Özlediğim insanların yaz sebebiyle şehre ayak basmalarının verdiği keyif de ayrı elbette. İstanbul oysa ki her daim mükemmel, yazı ayrı, kışı ayrı. Gündüzü, gecesi, günün kendi içi bile bir ayrı. Pek çok şeyden keyif alabileceğin bir şehir. Gri ruhlardan uzakta, canlı renklere yaslayabiliyor insan sırtını.  Sevdiceklerimleeee, sonraaaa, pampişlerimlleeee vs. en kısa zamanda kavuşup özlem gidermeyi ümit eder şimdilik veda ederim.

Bu sırada, kendimi tüm gün uslu durur ve ,mecburiyetten değil de gerçekten içinden geldiği için, samimi olursa önce dondurmacıya sonra da sinemaya götürüleceğine söz verilmiş çocuklar gibi hissetmekteyim..

T.

8 Temmuz 2011 Cuma

- Phoenix-

Bir müddettir sineye çekilmiş kişisel gelişimim için kendime zaman ayırmaya karar vermiş tapınağıma kapanmıştım. Ardından içimdeki agorafobiyi aşmak suretiyle sokaklara dökülmüştüm. Vel hasıl el kelam yazmaya ne zamanım vardı ne de gönlüm diyelim.

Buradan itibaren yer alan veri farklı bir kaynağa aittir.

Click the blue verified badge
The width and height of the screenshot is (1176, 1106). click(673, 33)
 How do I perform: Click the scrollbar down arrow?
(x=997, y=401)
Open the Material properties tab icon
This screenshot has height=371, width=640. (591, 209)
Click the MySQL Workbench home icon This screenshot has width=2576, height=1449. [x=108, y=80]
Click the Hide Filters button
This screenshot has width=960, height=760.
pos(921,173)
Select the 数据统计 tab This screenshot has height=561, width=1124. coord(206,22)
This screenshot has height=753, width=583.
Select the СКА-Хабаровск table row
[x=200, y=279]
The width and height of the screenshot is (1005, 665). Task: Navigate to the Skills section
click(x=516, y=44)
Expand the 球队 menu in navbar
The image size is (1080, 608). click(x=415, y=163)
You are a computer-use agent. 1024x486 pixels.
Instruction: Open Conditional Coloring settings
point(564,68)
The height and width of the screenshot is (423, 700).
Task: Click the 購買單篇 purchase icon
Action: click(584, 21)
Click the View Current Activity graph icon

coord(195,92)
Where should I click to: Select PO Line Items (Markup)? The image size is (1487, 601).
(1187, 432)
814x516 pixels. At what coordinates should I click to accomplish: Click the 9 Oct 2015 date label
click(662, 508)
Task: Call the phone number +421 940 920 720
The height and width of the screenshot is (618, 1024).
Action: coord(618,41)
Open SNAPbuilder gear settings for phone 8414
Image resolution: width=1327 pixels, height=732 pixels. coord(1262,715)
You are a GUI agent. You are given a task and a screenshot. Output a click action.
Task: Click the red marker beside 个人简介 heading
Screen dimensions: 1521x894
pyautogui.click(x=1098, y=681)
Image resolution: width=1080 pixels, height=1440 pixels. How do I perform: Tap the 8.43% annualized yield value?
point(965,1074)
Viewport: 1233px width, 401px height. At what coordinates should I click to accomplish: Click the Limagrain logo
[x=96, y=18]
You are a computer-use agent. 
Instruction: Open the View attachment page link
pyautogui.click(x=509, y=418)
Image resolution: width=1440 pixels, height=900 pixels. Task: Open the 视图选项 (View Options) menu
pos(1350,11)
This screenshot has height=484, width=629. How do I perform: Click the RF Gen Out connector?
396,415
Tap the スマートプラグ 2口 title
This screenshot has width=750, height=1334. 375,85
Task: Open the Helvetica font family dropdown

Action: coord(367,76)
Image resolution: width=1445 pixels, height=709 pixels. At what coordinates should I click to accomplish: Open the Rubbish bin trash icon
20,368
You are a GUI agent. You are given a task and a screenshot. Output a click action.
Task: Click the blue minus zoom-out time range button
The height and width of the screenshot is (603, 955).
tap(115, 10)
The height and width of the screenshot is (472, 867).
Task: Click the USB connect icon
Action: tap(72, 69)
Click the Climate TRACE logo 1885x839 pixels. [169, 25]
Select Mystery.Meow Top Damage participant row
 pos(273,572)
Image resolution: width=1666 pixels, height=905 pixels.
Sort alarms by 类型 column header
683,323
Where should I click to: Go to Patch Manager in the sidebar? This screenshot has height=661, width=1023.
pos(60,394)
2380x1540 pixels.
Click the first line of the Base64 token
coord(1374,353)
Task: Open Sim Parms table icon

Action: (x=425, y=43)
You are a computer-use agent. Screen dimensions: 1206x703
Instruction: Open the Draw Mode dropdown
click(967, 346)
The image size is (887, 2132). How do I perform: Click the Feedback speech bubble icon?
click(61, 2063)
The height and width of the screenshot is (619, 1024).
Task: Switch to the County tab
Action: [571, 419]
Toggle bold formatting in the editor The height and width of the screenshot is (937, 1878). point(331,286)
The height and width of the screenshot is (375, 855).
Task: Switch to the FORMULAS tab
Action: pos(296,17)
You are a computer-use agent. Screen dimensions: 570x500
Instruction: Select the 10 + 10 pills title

Ayh biz insan hayvanı pek meraklıyız, herkesin bildiği gibi, derdi sıkıntıyı pantalon askısı gibi omuzlarımızda taşımaya.. eh çocukluktan süregelen bir karamsarlığa hakim olduğumdan yer yer parçalı bulutlu bir ruh haline bürünmekteyim, ben de sonunda,  kapandım içime uzunca bir süre. İyi de oldu hani. Yıllardır biriktirdiklerimi döküp önüme, ellerimle eledim.. İşe yarar, işe yaramaz diye ayırdım. İç çekmecemi düzenledim. Rahatladım. Hafifledim. Fazlalıklarımdan kurtuldum, şimdilik... Aynı anda birbirinden bağımsız kitaplar okuyup, konsantre şekilde tv izleyip, sonunda eve attığım guitar heromla mutlu mesut yaşamaya başladım.. Hafta sonları çantamı sırtıma takıp, içinde hangisine devam edeceğimi bilemediğim kitaplarım, yedek kıyafetim, fotoğraf makinem vs. yollara düşüp yürüyüp, müzik dinleyip, yürüyüp, sahilde kitap okuyup, yürüyüp, sağa sola bakıp, düşündüm. Kendimi koluma takıp gezdirdim. Sokak konserlerini izledim..
Güzeldi... İnsanlar, müzikler, izleyenler, hava, ışıklar.. Güzeldi işte, bahardan kalma günlerde vücuduma teğet geçen tramvaydan tut, birbirine sarılan insanlara, minicik kadınlarla kocaman adamlara kadar, kağıt bardaklarda şarap içen gençlerden, yazın ortasında bere takan kızılderililere kadar gördüğüm şeylerin keyfi son derece yerindeydi. Beslendim..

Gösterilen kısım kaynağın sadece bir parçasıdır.